WASHINGTON -- Consumer prices surged in September by the largest amount in more than 25 years as Hurricanes Katrina and Rita sent energy prices soaring at the fastest pace on record.
The Labor Department reported Friday that inflation jumped 1.2 percent last month.
It said that 90 percent of that increase came from a record-setting 12 percent surge in energy prices which reflected gasoline prices that briefly topped $3 per gallon last month after widespread shutdowns of refineries and oil and natural gas platforms along the Gulf Coast.
The White House downplayed the report.
"The president has confidence in the Federal Reserve when it comes to monetary policy and their ability to address any inflation concerns," White House spokesman Scott McClellan said.

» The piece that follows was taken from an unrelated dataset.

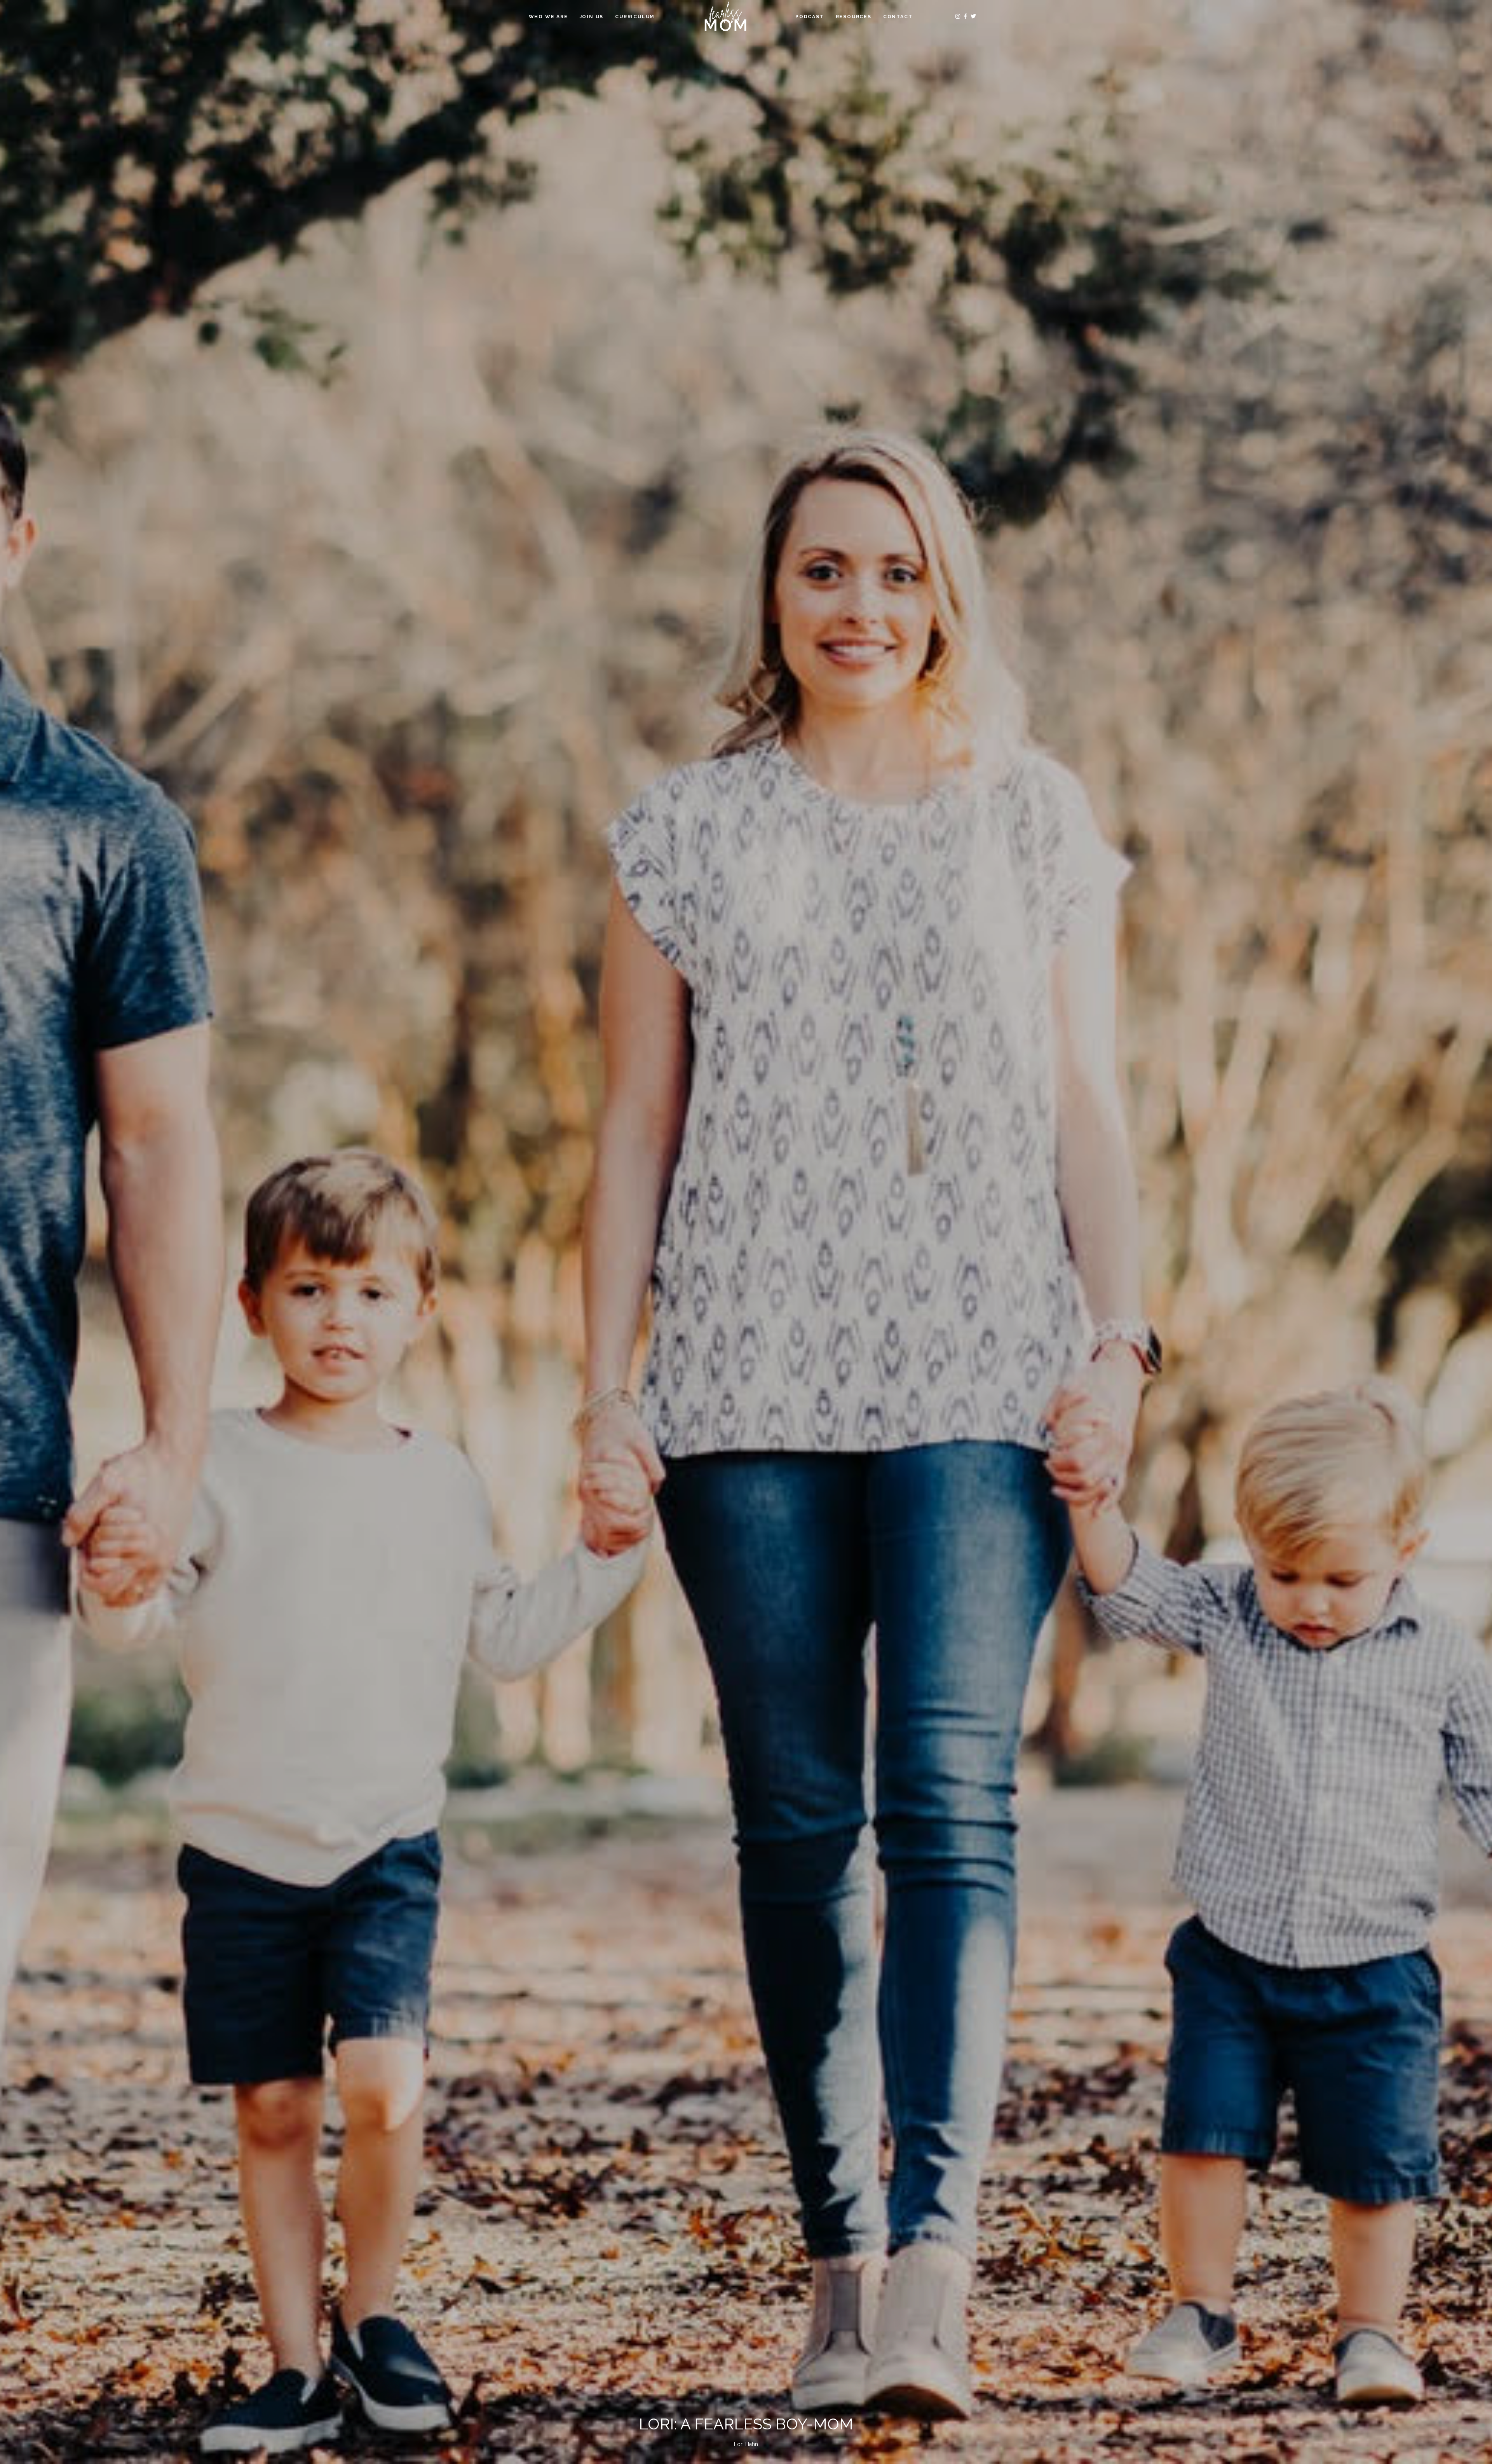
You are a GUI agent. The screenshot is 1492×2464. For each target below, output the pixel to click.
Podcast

Meanwhile, the Federal Reserve reported that the devastating hurricanes sent output at the nation's factories, mines and utilities plunging by 1.3 percent in September, the biggest one-month drop in more than 23 years.
The decline in industrial output was led by a 9.1 percent drop in output in the mining sector, a category that includes oil and natural gas. Output at U.S. factories fell by 0.5 percent and utility output was down 0.9 percent.
The Labor Department said that inflation was more moderate outside of energy and food. The so-called core rate of inflation rose by just 0.1 percent, the sixth straight month of benign readings in this area.
However, economists and officials at the Federal Reserve are worried that the energy jolt from the Gulf Coast hurricanes could start causing more widespread inflation problems.
The sharp jump in consumer prices in September helped to push next year's cost of living adjustment for 48 million Social Security recipients to 4.1 percent, the biggest advance since 1991.